L'interprétation est à la hauteur de l'oeuvre. Le rôle de Don Bucefalo est
magistralement chanté par Giorgio Gatti (basso buffo) qui
domine la distribution. Les autres rôles sont également bien joués,
en particulier Rosa (Maria Angeles Peters) et Carlino (Ernesto
Palacio). On peut reprocher à l'excellente chanteuse qu'est Maria
Angeles Peters son utilisation abusive du vibrato et du
portamento, procédés sans doute à but comique ou parodique,
mais lassants à la longue. Le recitatif secco est très soigné et
les dialogues entre Don Bucefalo et Don Marco en dialecte napolitain
particulièrement savoureux. Cet enregistrement est disponible.

**Travail à effectuer**
A) Réécrivez un passage de la critique de l'enregistrement, en commençant aux mots « L'interprétation est à » et en vous arrêtant après « enregistrement est disponible. ». Remplacez-y « lassants » par « fastidieux ».
B) Prolongez la critique de l'enregistrement au-delà de sa dernière phrase.
Le matériel ci-après provient d'une autre source.

**Données**

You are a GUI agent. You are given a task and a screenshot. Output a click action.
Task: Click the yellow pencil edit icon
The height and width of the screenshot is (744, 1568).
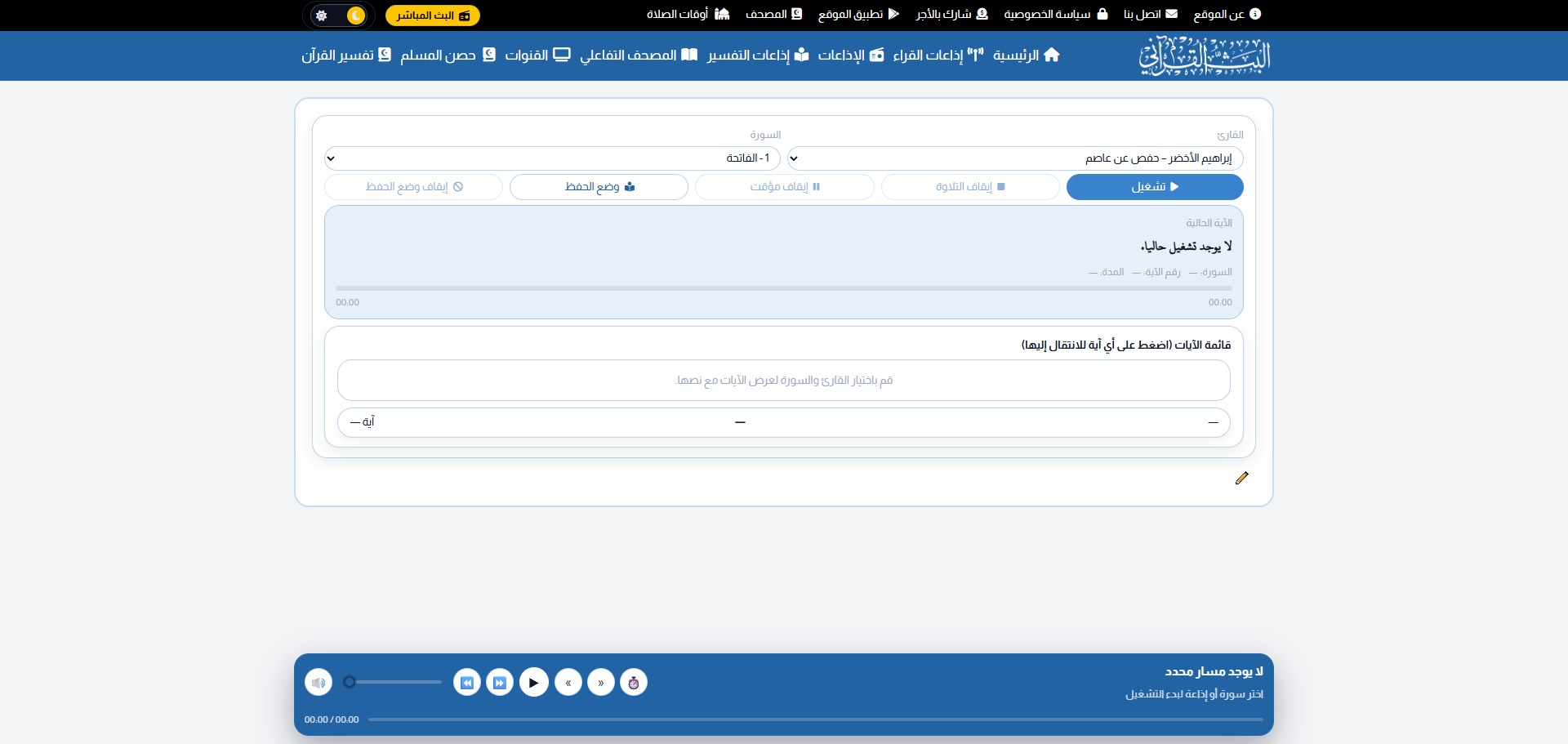1241,479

**Résultats des tâches**
A)
L'interprétation est à la hauteur de l'oeuvre. Le rôle de Don Bucefalo est
magistralement chanté par Giorgio Gatti (basso buffo) qui
domine la distribution. Les autres rôles sont également bien joués,
en particulier Rosa (Maria Angeles Peters) et Carlino (Ernesto
Palacio). On peut reprocher à l'excellente chanteuse qu'est Maria
Angeles Peters son utilisation abusive du vibrato et du
portamento, procédés sans doute à but comique ou parodique,
mais fastidieux à la longue. Le recitatif secco est très soigné et
les dialogues entre Don Bucefalo et Don Marco en dialecte napolitain
particulièrement savoureux. Cet enregistrement est disponible.

B)
Un
enregistrement beaucoup plus ancien (1951) est aussi disponible. Vocalement
supérieur au précédent du fait de la présence des meilleurs
chanteurs de ce répertoire (Sesto Bruscantini, Alda Noni, Franco
Calabrese, Agostino Lazzari, Direction musicale : Mario Rossi),
il est handicapé par de larges coupures qui rendent son contenu
incohérent.
Enfin
en 1998, Roberto de Simone, musicologue spécialiste du chant
traditionnel napolitain a réalisé une version folklorisante de cet
opéra en y intégrant le célèbre chanteur populaire Gianni
Lamagna. Je ne connais malheureusement pas cette version introuvable.
(2)
Roberto Tigani, Alessandra Doria, Le Cantatrice Villane, Incisione
Bongiovanni, 1992.
(3)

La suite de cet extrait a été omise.